(Stored data)
# # # # # # #

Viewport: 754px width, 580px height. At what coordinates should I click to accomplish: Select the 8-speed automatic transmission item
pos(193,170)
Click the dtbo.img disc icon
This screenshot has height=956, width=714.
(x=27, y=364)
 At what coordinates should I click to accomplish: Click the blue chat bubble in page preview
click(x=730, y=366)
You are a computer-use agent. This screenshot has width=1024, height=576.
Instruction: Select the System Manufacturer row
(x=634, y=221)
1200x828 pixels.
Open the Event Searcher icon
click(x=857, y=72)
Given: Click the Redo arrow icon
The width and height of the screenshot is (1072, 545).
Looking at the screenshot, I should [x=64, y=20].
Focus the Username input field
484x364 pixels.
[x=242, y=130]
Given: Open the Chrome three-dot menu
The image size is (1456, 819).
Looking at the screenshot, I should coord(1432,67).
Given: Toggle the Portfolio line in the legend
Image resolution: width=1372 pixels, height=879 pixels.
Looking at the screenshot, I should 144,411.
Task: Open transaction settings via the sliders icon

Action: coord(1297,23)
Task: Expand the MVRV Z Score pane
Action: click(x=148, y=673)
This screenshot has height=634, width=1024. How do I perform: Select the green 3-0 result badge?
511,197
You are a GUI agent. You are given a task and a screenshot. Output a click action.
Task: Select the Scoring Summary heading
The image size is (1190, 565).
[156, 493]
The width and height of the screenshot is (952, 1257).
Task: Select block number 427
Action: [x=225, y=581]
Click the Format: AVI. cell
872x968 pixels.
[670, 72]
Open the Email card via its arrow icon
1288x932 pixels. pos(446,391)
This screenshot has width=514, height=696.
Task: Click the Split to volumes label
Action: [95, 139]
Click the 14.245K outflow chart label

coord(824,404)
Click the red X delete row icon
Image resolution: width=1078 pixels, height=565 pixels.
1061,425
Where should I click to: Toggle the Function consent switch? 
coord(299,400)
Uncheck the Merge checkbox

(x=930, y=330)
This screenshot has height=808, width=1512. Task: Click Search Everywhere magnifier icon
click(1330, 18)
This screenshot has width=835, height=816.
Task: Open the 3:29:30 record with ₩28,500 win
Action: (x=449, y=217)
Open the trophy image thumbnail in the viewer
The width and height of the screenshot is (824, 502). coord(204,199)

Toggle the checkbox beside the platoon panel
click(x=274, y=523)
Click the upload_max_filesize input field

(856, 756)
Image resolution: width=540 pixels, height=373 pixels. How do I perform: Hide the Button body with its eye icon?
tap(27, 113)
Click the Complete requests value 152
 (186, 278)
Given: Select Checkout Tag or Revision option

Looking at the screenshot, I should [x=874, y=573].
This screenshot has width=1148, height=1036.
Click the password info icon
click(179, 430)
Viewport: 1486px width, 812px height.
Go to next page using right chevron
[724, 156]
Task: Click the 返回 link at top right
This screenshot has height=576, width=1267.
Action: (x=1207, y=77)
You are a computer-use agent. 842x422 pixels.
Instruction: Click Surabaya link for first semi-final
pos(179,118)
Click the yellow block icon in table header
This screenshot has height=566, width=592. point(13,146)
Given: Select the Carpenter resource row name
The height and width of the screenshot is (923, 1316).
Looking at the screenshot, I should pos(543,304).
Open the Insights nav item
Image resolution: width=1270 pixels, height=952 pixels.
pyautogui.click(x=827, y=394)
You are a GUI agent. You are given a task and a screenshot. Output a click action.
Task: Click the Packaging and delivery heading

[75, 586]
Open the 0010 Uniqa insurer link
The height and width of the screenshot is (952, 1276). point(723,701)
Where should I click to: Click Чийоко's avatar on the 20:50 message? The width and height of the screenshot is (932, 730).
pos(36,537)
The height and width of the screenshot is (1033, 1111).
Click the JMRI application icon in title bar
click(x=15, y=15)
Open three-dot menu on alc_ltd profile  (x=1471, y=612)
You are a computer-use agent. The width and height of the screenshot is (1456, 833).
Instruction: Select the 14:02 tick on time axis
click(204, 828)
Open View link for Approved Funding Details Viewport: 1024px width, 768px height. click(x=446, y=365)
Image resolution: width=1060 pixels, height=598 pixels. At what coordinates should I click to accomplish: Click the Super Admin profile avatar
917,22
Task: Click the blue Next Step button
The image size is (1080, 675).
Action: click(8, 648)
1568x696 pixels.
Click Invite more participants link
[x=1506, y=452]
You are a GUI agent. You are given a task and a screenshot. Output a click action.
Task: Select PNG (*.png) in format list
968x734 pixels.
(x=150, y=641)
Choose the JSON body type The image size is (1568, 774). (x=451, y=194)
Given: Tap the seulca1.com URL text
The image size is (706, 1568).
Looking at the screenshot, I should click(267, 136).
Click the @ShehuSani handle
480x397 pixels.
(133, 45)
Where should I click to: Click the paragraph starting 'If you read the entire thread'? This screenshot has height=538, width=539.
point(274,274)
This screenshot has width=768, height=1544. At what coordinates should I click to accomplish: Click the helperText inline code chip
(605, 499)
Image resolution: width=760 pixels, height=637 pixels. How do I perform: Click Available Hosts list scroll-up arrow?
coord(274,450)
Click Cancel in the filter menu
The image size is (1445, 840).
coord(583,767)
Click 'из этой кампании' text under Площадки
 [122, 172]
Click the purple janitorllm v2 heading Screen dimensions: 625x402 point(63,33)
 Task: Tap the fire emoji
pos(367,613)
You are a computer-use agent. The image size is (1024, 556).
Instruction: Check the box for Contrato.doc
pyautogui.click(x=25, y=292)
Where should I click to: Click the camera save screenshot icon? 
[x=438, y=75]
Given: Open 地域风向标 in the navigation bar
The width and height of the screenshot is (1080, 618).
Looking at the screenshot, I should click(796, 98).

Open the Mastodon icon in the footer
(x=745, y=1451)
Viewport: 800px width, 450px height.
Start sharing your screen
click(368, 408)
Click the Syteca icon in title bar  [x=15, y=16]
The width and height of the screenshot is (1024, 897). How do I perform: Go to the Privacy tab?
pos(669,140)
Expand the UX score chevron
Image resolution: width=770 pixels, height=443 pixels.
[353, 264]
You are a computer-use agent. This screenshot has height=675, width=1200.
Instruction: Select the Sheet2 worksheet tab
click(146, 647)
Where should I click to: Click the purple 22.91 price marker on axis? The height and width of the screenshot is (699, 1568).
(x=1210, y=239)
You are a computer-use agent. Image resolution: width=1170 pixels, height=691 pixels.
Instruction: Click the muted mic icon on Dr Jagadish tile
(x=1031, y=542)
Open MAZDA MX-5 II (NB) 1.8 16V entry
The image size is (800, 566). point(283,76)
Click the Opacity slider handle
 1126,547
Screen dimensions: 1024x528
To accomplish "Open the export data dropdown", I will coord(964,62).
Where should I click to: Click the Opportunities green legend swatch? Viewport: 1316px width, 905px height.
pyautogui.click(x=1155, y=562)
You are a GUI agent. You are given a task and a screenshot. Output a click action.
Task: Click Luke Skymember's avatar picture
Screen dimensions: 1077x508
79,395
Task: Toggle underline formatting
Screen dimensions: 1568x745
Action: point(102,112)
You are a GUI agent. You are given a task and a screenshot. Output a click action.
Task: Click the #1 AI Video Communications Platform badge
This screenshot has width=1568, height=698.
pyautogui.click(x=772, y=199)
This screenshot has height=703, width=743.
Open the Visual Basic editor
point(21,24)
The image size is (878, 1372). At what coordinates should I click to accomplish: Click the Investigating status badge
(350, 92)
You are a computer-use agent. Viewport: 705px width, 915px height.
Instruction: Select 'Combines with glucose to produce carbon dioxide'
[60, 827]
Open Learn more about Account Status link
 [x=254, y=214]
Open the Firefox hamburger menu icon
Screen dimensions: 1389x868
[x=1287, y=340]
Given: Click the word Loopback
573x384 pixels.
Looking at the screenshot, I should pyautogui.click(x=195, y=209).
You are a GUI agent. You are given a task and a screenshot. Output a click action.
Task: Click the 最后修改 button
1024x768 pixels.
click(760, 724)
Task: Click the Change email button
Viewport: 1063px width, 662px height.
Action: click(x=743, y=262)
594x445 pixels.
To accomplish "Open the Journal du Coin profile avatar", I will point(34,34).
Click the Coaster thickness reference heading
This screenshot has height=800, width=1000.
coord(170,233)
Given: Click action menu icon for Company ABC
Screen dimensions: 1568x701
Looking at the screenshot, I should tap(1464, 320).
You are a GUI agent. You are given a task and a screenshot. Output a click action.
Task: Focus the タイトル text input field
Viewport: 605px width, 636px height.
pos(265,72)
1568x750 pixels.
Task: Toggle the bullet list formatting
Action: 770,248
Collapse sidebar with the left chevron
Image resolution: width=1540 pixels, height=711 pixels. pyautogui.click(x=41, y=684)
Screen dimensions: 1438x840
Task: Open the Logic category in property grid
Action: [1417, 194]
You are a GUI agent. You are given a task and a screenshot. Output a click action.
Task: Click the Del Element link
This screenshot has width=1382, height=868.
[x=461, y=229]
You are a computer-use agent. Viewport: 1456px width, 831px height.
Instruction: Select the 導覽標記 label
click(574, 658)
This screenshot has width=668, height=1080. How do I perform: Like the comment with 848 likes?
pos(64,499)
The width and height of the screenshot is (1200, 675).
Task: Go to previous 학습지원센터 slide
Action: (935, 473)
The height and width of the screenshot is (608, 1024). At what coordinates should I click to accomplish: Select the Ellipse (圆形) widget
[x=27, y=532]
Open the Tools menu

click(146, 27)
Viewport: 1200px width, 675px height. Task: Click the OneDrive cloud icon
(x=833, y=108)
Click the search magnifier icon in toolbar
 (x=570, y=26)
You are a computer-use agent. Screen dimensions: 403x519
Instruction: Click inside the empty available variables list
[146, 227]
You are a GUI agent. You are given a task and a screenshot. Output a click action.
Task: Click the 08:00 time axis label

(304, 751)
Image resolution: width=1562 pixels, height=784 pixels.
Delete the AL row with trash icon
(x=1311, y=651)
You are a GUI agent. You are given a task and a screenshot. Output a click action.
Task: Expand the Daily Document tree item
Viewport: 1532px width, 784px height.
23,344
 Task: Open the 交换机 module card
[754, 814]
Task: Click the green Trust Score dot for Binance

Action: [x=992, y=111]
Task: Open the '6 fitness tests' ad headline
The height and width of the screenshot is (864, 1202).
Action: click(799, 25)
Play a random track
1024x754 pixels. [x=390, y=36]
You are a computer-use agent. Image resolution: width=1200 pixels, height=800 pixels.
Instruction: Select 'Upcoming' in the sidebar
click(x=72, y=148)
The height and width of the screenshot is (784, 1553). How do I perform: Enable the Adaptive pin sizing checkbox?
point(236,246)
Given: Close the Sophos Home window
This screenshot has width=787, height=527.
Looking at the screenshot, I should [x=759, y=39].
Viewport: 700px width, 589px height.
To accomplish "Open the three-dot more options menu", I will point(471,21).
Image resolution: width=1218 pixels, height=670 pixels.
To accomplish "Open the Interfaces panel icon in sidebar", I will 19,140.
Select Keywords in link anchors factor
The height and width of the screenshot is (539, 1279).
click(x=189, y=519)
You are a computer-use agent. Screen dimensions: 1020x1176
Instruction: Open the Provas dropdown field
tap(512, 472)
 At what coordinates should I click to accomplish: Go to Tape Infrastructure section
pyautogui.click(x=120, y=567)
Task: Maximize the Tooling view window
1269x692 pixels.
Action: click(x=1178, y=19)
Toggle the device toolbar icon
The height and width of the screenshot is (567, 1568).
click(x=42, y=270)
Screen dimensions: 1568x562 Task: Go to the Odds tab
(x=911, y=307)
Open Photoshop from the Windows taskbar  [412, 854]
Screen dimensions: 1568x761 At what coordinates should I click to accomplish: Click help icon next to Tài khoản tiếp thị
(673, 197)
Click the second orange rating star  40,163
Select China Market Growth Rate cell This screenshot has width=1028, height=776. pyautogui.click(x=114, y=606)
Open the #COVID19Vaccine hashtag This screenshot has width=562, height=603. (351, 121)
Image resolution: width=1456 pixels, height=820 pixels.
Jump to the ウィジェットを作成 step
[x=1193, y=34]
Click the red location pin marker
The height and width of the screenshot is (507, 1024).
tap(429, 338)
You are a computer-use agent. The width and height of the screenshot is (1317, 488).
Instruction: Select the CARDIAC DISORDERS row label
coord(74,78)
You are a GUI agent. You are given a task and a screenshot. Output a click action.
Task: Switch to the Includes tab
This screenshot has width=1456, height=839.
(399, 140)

# # # # # # #

Stated task ▸ Replace "Username" with "Password" and write out the lines from the first one through the line containing "[x=242, y=130]", leaving everything else as it is.

Written response ▸
Viewport: 754px width, 580px height. At what coordinates should I click to accomplish: Select the 8-speed automatic transmission item
pos(193,170)
Click the dtbo.img disc icon
This screenshot has height=956, width=714.
(x=27, y=364)
 At what coordinates should I click to accomplish: Click the blue chat bubble in page preview
click(x=730, y=366)
You are a computer-use agent. This screenshot has width=1024, height=576.
Instruction: Select the System Manufacturer row
(x=634, y=221)
1200x828 pixels.
Open the Event Searcher icon
click(x=857, y=72)
Given: Click the Redo arrow icon
The width and height of the screenshot is (1072, 545).
Looking at the screenshot, I should [x=64, y=20].
Focus the Password input field
484x364 pixels.
[x=242, y=130]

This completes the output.